[Kutipan]:

Sebenarnya via jalur pendaftaran ke sekolah-sekolah, saya sudah mencoba mengikuti hati. Ya, saya mendaftar ke Sastra Indonesia Universitas Sanata Dharma, dan saya diterima. Tapi begitu itu slip di tangan, saya bertanya ke teman-teman yang lain dan tampak jelas bahwa saya adalah satu-satunya yang milih jurusan itu.
Mendadak bimbang.
Sejalan dengan upaya saya masuk beasiswa Komunikasi UAJY (yang akhirnya kandas), saya memutuskan untuk tidak melanjutkan pendaftaran saya di Sastra Indonesia itu. Sampai kemudian sesudah UAN, saya mendapati diri belum dapat kampus mana-mana. Maka inilah makan gengsi saya berikutnya.
Saya kembali ke USD, mendaftar lewat jalur biasa, dan mengambil jurusan paling top (biasanya paling mahal). Sebut saj itu Farmasi. Saya cukup pede untuk lolos tes di USD, kenapa? Karena di SMA saya beberapa kali ikut tes serupa dan hasilnya baik. Lagipula dalam timeline yang tepat, saya masih bisa daftar UAJY kalau memang nggak keterima di Farmasi. Di UAJY, entah saya mau pilih apa, lupa..
Dan terjadilah, setelah saya mengabaikan nilai-nilai IPS saya yang baik, saya juga mengabaikan riwayat jurnalisme saya yang memadai di SMA. Ya, di jenjang ini, saya beberapa kali diutus untuk ikut lomba yang berhubungan dengan tulis menulis dan jurnalistik. Beberapa kali dapat gelar, pernah masuk koran meski untuk berita seukuran 10×10 cm #mungil
Terus menerus hingga akhirnya saya sampai di sini, sebagai seorang dengan gelar S. Farm., Apt..

[Petunjuk Tugas]:
1/ Sebutkan semua bidang studi atau jurusan kuliah yang disebut dalam kutipan tentang pilihan kuliah.
2/ Teruskan kutipan tentang pilihan kuliah itu, mulai setelah kalimat terakhirnya.
Baris-baris berikut tidak perlu dipakai.

[Data Tersedia]:
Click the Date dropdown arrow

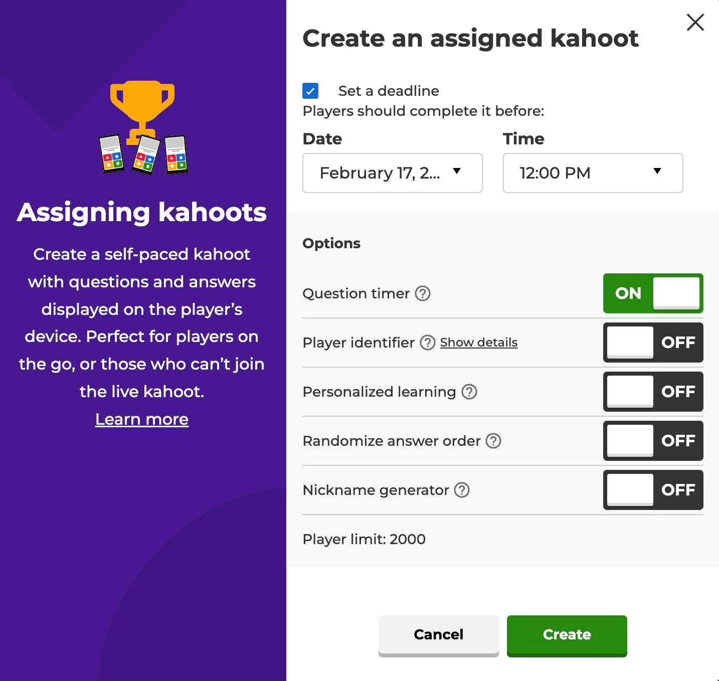pyautogui.click(x=457, y=171)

[Jawaban Tugas]:
1/ Sastra Indonesia, Komunikasi, Farmasi

2/
Jadi? Saya menyesali pilihan-pilihan saya gitu?
NGGAK sama sekali. Tapi mungkin saya bisa menjadi pribadi yang berbeda andai opsi-opsi yang saya ambil tahun 2003 dan 2004 itu berbeda. Mau menyesali apa memangnya? Saya mendapat banyak hal dengan pilihan yang saya tempuh sekarang. Termasuk saya bisa mengetik posting ini dengan laptop hasil keringat sendiri.
Satu hal saja, bahwa pilihan atas nama gengsi tidaklah selalu baik. Contoh yang dibawa Miss B1P jelas sekali. Nyatanya dia sekarang bisa bangga dengan pekerjaannya. Sejatinya semuanya berpulang pada bagaimana kita memaknai setiap pilihan yang kita buat.